6. a) En définitive, le recours, mal fondé, doit être rejeté et la décision attaquée confirmée.
b) La procédure étant gratuite, il n’est pas perçu de frais de justice (art. 61 let. a LPGA), ni alloué de dépens, le recourant n’obtenant pas gain de cause (art. 61 let. g LPGA a contrario).
Par ces motifs,
la Cour des assurances sociales
prononce :
I. Le recours est rejeté.
II. La décision sur opposition rendue le 15 novembre 2018 par la Caisse cantonale vaudoise de compensation AVS est confirmée.
III. Il n’est pas perçu de frais judiciaires, ni alloué de dépens.
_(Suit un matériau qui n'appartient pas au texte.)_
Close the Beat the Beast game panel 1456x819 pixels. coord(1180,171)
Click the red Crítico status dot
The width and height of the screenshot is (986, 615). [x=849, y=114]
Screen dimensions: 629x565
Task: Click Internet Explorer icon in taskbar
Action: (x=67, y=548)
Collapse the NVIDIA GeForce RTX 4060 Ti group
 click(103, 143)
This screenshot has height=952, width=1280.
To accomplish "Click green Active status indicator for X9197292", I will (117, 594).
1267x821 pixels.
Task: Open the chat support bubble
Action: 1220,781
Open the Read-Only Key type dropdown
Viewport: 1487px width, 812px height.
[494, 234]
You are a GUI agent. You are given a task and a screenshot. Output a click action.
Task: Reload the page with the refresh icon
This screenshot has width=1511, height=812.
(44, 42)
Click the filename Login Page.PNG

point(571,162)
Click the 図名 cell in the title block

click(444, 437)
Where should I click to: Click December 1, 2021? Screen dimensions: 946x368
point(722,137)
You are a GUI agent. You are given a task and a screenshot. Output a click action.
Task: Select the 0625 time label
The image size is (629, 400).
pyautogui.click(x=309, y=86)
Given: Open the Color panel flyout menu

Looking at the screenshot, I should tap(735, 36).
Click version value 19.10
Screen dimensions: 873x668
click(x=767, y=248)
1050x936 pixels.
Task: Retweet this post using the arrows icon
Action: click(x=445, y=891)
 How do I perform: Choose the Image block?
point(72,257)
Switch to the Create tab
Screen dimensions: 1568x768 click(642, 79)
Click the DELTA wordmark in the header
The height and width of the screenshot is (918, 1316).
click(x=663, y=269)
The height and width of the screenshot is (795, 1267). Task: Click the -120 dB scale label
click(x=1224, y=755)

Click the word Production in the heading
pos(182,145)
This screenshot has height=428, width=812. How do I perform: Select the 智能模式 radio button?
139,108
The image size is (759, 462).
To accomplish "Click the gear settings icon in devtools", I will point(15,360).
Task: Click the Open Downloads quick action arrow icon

Le président : Le greffier :
Du
L'arrêt qui précède, dont la rédaction a été approuvée à huis clos, est notifié à :
‑ Me Gilles-Antoine Hofstetter (pour A.________),
‑ Caisse cantonale vaudoise de compensation AVS,
- Office Fédéral des Assurances Sociales (OFAS),
par l'envoi de photocopies.
Le présent arrêt peut faire l'objet d'un recours en matière de droit public devant le Tribunal fédéral au sens des art. 82 ss LTF (loi du 17 juin 2005 sur le Tribunal fédéral ; RS 173.110), cas échéant d'un recours constitutionnel subsidiaire au sens des art. 113 ss LTF. Ces recours doivent être déposés devant le Tribunal fédéral (Schweizerhofquai 6, 6004 Lucerne) dans les trente jours qui suivent la présente notification (art. 100 al. 1 LTF).